Environment

Late payment: Court of Appeal clarifies the issue

The Court of Appeal has given judgment in a case concerning interest allowed under the Late Payment of Commercial Debts Act 1998. It provides some very useful guidance on the proper application of the Act and on claims for interest in general.

 Following the decision of the High Court in Ruttle Plant Hire v Secretary of State for Environment Food & Rural Affairs, the case has now been heard by the Court of Appeal; its judgment was released on 27 February.
The Ruttle case involved the hire of equipment by Ruttle to DEFRA (formerly MAFF) to deal with an outbreak of swine fever and later foot and mouth disease.
The orders were placed in a hurry and, as is so often the case, the terms were not settled with precision before the supply began. A dispute arose on the payment of the invoices, which contained numerous errors, resulting in proceedings being issued for payment and interest.
The case involved a number of issues, however. Those concerning interest were originally heard by Mr Justice Coulson in March 2008. Judge Coulson decided not to award interest on large parts of the claim, in particular on claims that had not been ‘properly’ made, and to use his discretion to remit the interest rate down from the statutory maximum (currently 8% above base rate) to 2%.
Not all aspects of the decision were appealed, though. For example, Ruttle decided against appealing the judge’s finding that they were not entitled to interest on the 35% that they had discounted in the initial invoices, or on the amounts which they had under-claimed, until 30 days after notice of the claim was first made at the correct rate. The Court of Appeal indicated that Ruttle was wise not to pursue those points.
So the position remains that, in order to secure statutory interest, the claim for payment must be made clearly. However, it is not necessary for invoices to be ‘perfect’.

※ ※ ※

Please repeat the late-payment article word for word from "Not all aspects" to "pursue those points.".

#### [INFORMATION SHOWN]
※ ※ ※

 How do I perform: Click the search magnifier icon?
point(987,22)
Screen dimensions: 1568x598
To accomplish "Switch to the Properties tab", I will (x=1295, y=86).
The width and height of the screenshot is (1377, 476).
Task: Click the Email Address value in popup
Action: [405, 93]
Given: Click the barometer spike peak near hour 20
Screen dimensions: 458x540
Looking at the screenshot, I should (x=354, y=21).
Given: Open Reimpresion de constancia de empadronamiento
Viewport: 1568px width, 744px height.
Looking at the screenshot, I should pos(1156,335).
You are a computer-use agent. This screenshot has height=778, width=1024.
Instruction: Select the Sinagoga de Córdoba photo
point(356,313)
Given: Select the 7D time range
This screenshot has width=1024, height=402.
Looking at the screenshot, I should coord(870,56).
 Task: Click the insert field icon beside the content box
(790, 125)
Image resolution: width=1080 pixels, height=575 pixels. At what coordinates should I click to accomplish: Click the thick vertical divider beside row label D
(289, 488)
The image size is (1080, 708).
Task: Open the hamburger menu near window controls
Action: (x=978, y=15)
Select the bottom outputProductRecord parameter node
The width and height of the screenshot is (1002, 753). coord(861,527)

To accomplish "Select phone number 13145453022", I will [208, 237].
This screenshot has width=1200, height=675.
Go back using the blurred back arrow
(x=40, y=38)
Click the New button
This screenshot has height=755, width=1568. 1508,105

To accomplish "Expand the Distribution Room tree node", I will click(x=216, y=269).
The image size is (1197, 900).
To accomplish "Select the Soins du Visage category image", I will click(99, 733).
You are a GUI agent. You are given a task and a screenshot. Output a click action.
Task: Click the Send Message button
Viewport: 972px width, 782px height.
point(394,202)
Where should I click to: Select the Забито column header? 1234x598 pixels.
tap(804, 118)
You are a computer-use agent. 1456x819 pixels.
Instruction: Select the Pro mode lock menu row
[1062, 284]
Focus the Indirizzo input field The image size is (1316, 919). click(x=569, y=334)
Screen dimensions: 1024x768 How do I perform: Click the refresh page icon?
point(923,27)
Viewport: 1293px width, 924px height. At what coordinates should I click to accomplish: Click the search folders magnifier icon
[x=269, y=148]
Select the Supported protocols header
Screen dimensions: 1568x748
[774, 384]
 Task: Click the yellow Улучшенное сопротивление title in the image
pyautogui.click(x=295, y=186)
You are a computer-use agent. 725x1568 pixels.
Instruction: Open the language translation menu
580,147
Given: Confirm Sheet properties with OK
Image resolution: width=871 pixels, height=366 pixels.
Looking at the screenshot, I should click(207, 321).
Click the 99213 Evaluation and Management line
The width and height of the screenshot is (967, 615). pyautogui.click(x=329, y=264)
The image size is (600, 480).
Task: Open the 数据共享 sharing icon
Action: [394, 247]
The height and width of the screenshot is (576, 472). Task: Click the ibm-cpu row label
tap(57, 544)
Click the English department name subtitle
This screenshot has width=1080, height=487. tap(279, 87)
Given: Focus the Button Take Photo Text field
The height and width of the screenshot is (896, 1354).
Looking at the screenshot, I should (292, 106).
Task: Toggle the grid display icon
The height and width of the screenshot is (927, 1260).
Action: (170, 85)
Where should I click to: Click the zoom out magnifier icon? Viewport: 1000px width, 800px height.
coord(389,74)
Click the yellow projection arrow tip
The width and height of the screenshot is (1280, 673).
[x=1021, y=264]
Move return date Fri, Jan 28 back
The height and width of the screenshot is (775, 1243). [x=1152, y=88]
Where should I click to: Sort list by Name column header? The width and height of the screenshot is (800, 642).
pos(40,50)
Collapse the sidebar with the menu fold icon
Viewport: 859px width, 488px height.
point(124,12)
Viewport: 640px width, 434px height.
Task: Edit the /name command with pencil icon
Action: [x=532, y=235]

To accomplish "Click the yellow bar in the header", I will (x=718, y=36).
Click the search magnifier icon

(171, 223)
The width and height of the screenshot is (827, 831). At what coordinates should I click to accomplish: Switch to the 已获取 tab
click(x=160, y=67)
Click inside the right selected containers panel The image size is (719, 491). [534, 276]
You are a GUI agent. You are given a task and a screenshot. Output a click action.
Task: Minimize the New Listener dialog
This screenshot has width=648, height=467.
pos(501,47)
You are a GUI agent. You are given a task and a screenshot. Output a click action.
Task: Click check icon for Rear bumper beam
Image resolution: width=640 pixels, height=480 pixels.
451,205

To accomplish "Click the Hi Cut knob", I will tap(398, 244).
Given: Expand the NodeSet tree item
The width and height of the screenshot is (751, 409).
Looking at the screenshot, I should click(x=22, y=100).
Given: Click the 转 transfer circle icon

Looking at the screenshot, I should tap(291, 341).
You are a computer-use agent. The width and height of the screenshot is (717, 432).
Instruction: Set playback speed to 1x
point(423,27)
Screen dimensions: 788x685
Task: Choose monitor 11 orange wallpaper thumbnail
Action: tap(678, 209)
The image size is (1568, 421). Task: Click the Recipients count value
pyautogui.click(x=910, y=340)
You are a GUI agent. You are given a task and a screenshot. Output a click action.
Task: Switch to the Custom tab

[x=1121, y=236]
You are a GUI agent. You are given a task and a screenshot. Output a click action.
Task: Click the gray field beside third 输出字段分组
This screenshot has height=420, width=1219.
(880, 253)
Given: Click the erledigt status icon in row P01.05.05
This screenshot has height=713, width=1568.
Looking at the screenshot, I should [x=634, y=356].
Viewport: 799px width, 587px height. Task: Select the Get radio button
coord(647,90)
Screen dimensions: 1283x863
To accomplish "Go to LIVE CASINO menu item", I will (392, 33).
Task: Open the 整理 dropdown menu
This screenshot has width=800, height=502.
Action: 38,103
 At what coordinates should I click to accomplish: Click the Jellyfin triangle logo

※ ※ ※

#### [ANSWER AREA]
Not all aspects of the decision were appealed, though. For example, Ruttle decided against appealing the judge’s finding that they were not entitled to interest on the 35% that they had discounted in the initial invoices, or on the amounts which they had under-claimed, until 30 days after notice of the claim was first made at the correct rate. The Court of Appeal indicated that Ruttle was wise not to pursue those points.